Network pruning error

Hello,

I am very new to this topic but I am trying to prune the model I am working with. For reference, I am using this page. The model is quite big, containing different encoders, ResNet modules, and decoders. So, I’m guessing that I have to prune each network individually (I couldn’t find a reference where the whole model is being pruned together, but please attach some links where it’s being done). The list of different modules are like:

module.model_enc1.1.weight
module.model_enc1.1.bias
module.model_enc1.2.weight
module.model_enc1.2.bias
module.model_enc1.4.weight
module.model_enc1.4.bias
module.model_enc1.5.weight
.
.
.

So I’m only taking the module.model_enc1.1.weight using the following code:

test = netM.module.model_enc1

where netM contains the model weights (<class 'torch.nn.parallel.data_parallel.DataParallel'> ).

So test contains the following model:

Sequential(
  (0): ReflectionPad2d((3, 3, 3, 3))
  (1): Conv2d(3, 64, kernel_size=(7, 7), stride=(1, 1))
  (2): BatchNorm2d(64, eps=1e-05, momentum=0.1, affine=True, track_running_stats=True)
  (3): ReLU(inplace=True)
  (4): Conv2d(64, 128, kernel_size=(3, 3), stride=(2, 2), padding=(1, 1))
  (5): BatchNorm2d(128, eps=1e-05, momentum=0.1, affine=True, track_running_stats=True)
  (6): ReLU(inplace=True)
)

And when I run the pruning method by pytorch
prune.random_unstructured(test, name='1.weight', amount=0.3), I get the following error:


AttributeError Traceback (most recent call last)
in
----> 1 prune.random_unstructured(test, name=‘1.weight’, amount=0.3)

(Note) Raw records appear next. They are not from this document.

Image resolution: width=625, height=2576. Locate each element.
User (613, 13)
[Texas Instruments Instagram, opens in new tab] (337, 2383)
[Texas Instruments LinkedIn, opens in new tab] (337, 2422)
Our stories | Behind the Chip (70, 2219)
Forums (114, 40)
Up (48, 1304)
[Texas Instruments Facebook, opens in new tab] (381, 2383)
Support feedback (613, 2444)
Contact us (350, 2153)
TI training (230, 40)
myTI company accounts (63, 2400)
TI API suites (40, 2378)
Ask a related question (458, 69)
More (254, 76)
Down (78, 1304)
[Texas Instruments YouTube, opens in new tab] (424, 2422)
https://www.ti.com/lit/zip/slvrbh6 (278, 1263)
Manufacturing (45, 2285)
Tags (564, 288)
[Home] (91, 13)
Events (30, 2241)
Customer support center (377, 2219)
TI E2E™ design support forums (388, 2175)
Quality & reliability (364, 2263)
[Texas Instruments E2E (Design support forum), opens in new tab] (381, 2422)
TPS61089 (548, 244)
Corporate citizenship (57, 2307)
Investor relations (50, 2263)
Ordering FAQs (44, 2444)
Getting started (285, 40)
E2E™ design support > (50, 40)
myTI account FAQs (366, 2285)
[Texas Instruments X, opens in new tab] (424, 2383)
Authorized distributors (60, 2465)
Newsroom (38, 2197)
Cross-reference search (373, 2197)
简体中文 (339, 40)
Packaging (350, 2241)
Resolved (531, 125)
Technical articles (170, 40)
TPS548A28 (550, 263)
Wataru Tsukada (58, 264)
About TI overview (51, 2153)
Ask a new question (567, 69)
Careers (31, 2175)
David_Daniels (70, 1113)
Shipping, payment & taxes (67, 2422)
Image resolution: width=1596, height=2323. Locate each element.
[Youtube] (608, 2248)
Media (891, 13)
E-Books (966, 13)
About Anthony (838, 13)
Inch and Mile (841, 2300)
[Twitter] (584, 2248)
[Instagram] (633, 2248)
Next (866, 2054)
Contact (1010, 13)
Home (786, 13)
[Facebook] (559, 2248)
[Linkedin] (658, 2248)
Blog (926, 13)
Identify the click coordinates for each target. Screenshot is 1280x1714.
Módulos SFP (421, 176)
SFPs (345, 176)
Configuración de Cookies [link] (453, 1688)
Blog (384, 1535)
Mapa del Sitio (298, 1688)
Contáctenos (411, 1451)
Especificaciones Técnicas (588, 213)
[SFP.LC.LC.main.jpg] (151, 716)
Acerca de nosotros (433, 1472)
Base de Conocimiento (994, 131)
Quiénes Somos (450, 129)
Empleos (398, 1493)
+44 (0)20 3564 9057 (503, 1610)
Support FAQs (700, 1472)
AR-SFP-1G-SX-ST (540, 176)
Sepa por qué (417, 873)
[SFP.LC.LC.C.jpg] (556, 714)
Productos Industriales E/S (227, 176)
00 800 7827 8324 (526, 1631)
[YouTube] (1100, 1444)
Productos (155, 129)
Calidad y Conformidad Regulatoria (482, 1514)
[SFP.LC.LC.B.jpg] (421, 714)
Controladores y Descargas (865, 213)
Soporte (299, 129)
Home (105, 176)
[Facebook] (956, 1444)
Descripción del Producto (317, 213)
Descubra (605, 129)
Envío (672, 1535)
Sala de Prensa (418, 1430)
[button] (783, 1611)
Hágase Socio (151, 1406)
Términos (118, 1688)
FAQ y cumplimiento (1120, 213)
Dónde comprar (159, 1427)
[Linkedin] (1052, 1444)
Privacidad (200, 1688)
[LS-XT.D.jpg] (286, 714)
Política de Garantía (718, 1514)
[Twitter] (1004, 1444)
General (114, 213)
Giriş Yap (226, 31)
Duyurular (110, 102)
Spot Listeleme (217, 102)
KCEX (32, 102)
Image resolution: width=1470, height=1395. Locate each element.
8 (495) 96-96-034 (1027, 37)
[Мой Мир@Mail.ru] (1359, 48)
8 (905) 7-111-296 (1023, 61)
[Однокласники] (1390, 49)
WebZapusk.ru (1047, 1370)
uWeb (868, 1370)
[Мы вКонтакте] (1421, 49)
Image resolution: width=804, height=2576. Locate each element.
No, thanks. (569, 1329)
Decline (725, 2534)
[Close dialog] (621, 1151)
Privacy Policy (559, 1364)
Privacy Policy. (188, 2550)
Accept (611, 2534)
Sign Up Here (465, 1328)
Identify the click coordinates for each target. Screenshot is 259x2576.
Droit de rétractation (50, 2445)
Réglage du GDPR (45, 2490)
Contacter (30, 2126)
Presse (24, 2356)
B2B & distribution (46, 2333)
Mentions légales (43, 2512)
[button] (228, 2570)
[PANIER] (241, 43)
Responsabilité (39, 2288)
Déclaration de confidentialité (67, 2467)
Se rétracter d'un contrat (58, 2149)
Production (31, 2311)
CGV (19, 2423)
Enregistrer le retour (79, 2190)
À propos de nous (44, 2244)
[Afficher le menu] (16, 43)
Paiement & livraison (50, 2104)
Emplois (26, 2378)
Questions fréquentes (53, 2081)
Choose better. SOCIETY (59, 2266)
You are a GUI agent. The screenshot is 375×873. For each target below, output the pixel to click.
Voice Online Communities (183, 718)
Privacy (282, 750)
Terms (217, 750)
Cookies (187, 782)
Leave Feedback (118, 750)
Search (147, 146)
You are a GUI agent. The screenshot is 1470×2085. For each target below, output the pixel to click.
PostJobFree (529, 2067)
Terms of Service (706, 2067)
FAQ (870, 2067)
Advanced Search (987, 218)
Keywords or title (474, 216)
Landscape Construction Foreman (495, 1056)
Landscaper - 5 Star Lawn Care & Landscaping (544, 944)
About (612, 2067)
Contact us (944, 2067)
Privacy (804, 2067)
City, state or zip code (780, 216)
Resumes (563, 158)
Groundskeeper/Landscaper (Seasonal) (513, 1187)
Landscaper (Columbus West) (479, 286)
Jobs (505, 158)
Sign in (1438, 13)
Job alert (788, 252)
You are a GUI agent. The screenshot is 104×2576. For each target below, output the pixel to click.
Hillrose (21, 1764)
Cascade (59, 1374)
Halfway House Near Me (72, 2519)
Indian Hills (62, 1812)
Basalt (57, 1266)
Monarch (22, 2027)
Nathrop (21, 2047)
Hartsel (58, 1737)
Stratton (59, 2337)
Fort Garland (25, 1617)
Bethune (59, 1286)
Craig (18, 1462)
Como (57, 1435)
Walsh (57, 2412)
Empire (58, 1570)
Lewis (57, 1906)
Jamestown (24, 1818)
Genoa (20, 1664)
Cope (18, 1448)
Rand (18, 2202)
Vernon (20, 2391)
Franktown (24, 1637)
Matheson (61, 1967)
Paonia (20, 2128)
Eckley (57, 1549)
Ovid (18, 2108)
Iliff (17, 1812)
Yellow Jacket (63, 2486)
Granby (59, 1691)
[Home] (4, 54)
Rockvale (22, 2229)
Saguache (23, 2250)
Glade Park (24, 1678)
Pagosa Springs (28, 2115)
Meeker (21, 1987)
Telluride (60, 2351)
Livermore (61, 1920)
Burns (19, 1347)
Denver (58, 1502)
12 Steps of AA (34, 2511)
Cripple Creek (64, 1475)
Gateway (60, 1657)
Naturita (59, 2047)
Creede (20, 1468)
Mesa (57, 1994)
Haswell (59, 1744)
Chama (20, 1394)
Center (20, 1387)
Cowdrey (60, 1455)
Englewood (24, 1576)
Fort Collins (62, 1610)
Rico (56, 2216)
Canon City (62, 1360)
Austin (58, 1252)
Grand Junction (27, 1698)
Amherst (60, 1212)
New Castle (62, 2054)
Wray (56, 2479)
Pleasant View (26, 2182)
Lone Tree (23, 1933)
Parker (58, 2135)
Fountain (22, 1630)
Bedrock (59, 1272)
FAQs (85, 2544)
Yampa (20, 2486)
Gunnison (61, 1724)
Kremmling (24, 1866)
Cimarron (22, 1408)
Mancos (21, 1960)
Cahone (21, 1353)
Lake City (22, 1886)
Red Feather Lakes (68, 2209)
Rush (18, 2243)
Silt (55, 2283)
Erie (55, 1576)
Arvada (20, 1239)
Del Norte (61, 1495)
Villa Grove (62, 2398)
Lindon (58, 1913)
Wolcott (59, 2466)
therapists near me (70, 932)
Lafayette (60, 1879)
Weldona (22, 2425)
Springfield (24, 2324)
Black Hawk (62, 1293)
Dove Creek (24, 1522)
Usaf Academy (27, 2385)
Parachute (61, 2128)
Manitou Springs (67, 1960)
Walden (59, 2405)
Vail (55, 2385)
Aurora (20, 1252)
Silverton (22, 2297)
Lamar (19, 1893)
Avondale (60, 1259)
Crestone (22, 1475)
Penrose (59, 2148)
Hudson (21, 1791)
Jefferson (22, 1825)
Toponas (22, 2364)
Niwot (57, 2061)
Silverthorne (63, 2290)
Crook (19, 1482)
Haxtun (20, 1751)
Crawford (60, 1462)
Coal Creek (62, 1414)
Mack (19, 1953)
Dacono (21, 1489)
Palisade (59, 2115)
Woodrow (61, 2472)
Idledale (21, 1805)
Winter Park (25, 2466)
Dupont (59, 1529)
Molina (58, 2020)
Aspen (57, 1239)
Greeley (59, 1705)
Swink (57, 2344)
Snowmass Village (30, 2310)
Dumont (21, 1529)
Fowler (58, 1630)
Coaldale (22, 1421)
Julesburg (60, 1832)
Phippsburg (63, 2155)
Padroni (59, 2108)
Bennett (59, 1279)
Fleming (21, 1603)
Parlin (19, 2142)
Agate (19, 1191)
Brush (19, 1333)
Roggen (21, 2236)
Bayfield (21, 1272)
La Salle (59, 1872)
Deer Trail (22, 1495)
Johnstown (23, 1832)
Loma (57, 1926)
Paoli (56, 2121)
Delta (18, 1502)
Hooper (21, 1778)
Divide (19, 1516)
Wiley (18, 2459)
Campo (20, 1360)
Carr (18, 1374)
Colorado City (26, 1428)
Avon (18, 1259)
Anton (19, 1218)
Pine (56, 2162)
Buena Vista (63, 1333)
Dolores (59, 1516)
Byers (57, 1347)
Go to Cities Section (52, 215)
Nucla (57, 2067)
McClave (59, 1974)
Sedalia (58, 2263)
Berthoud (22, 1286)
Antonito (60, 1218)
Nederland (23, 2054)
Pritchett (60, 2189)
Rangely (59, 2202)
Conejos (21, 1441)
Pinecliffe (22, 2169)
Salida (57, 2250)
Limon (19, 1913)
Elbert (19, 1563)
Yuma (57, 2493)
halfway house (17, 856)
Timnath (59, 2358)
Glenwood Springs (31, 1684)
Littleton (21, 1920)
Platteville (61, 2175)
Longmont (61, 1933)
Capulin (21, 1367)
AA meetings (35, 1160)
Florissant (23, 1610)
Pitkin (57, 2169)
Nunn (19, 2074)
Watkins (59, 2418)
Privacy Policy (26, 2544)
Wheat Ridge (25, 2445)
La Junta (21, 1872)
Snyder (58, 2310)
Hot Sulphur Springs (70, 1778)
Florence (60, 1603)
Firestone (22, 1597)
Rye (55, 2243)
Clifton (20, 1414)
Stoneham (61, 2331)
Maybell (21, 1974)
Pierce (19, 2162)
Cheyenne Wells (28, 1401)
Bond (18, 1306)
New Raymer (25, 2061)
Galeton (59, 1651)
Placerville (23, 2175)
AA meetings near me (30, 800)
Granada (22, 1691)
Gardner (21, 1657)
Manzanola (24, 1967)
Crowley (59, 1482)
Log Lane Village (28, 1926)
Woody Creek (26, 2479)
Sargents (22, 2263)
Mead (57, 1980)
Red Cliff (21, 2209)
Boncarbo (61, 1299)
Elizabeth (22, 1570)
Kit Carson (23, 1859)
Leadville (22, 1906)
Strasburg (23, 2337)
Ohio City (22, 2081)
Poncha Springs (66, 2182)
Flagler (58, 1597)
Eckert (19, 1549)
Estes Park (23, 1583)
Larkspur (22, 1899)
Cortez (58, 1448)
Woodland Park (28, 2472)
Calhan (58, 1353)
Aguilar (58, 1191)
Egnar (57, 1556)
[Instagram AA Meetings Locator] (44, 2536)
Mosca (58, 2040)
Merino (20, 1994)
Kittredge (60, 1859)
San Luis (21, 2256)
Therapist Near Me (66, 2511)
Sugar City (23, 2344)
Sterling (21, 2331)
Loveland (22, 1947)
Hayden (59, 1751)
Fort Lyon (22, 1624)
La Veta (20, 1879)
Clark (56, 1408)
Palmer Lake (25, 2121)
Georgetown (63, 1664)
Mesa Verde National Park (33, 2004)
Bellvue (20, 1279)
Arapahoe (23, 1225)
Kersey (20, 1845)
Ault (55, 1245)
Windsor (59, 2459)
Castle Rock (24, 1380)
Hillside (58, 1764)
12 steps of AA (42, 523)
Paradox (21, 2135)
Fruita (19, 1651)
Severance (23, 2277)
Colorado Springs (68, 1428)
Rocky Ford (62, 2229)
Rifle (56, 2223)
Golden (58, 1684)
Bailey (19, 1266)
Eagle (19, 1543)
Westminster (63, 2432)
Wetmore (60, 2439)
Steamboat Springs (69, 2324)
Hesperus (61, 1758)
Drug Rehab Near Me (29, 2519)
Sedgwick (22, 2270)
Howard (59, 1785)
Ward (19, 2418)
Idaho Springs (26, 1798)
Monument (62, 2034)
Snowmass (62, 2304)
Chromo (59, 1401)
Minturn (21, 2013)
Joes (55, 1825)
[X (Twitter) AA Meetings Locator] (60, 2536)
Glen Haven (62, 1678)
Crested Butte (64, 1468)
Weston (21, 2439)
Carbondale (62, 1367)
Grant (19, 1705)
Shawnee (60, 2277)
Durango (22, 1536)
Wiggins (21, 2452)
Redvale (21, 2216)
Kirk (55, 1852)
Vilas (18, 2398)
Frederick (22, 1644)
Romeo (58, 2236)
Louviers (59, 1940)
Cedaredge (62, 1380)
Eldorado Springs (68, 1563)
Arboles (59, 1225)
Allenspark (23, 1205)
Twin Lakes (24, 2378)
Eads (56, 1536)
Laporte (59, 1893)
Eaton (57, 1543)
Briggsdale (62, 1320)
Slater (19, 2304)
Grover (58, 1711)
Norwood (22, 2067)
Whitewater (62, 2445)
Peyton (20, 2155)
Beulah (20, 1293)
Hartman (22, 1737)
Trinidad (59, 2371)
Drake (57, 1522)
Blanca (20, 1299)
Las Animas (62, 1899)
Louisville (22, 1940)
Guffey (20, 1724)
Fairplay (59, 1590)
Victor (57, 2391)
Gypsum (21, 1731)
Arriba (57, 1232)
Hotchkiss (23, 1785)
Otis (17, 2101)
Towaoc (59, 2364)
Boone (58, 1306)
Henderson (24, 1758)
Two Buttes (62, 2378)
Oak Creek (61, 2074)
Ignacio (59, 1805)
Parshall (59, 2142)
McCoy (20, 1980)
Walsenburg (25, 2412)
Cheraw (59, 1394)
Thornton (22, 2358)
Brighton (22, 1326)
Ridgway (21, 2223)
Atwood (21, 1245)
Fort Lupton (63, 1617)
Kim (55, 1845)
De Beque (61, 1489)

/usr/local/lib/python3.6/dist-packages/torch/nn/utils/prune.py in random_unstructured(module, name, amount)
851
852 “”"
–> 853 RandomUnstructured.apply(module, name, amount)
854 return module
855

/usr/local/lib/python3.6/dist-packages/torch/nn/utils/prune.py in apply(cls, module, name, amount)
473 “”"
474 return super(RandomUnstructured, cls).apply(
–> 475 module, name, amount=amount
476 )
477

/usr/local/lib/python3.6/dist-packages/torch/nn/utils/prune.py in apply(cls, module, name, *args, **kwargs)
155 # starting from the state it is found in prior to this iteration of
156 # pruning
–> 157 orig = getattr(module, name)
158
159 # If this is the first time pruning is applied, take care of moving

/usr/local/lib/python3.6/dist-packages/torch/nn/modules/module.py in getattr(self, name)
592 return modules[name]
593 raise AttributeError("’{}’ object has no attribute ‘{}’".format(
–> 594 type(self).name, name))
595
596 def setattr(self, name, value):

AttributeError: ‘Sequential’ object has no attribute ‘1.weight’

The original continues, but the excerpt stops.